- [TASK INSTRUCTIONS]: Please copy the items from the line with "Given: Go to the previous entry icon" through the end, swapping "icon" for "button" and changing nothing else. Leave the pictures out of your copy.

- [STORED DATA]:
------------
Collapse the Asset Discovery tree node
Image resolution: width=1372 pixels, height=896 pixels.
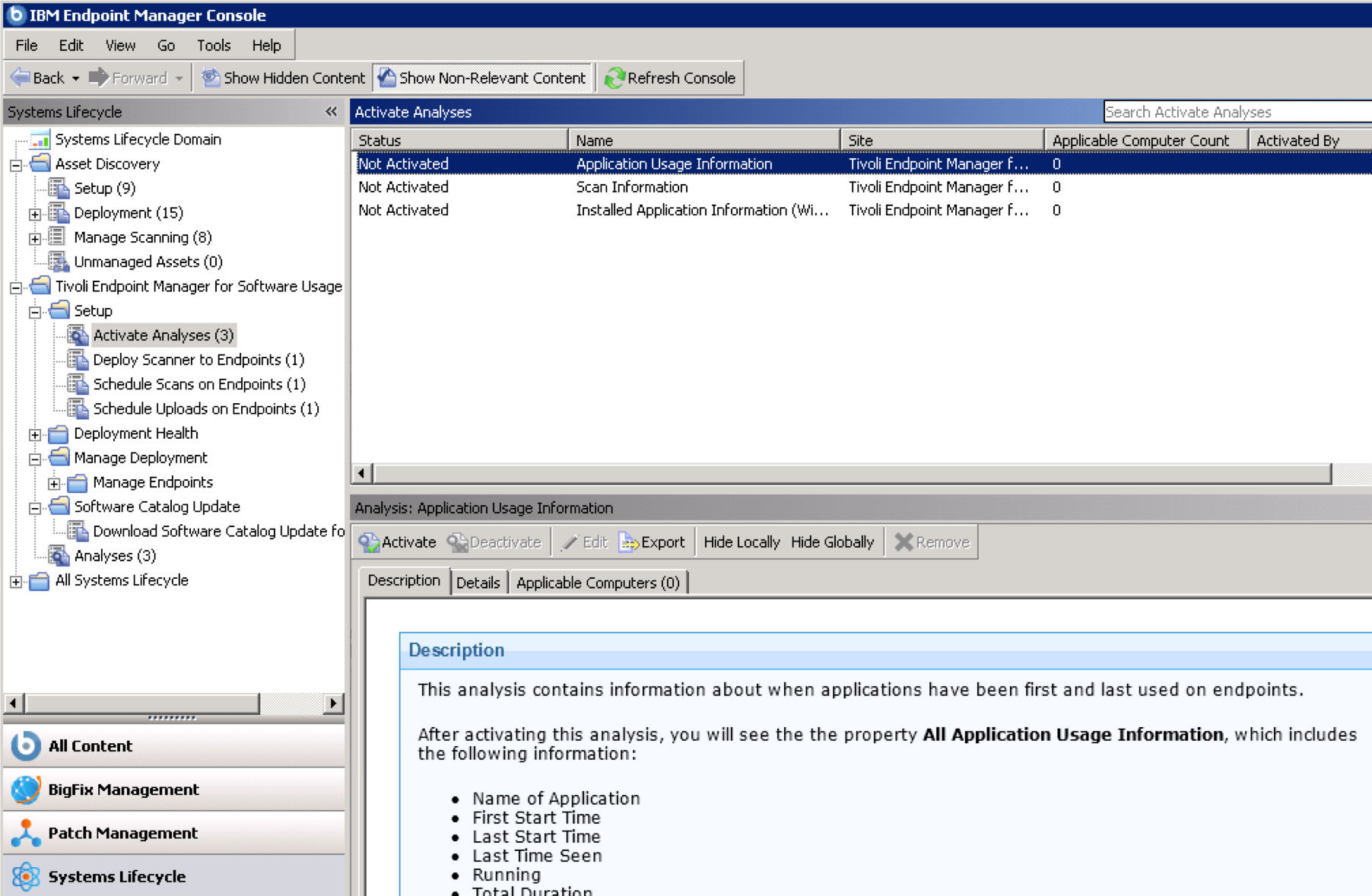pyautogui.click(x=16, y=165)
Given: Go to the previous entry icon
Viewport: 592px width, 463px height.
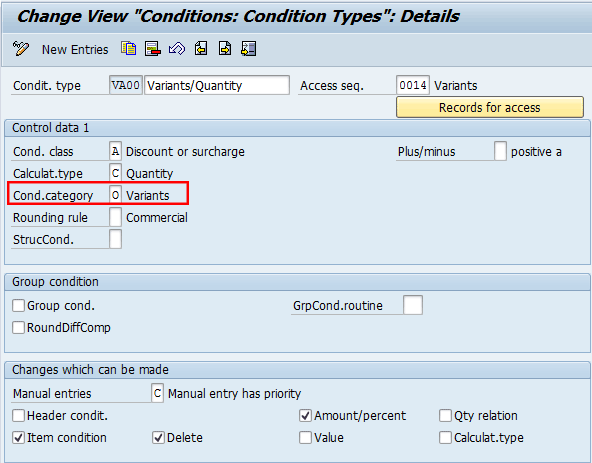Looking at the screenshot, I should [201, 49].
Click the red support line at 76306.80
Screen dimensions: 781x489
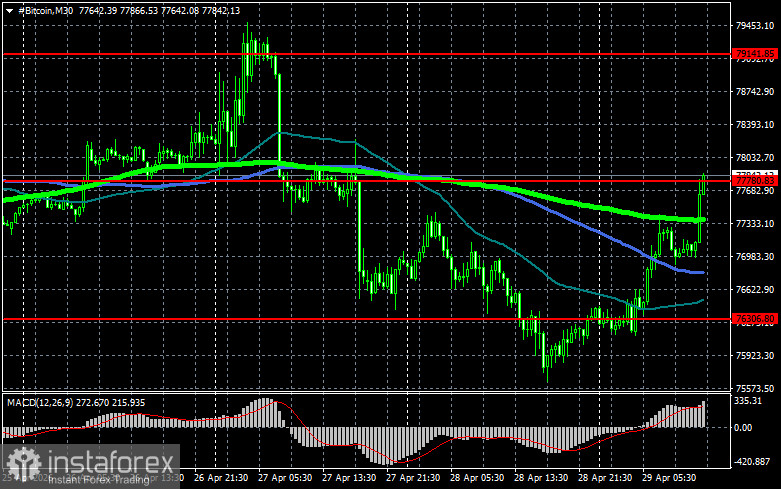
------------
- [EXERCISE SOLUTION]:
Given: Go to the previous entry button
Viewport: 592px width, 463px height.
Looking at the screenshot, I should [201, 49].
Click the red support line at 76306.80
Screen dimensions: 781x489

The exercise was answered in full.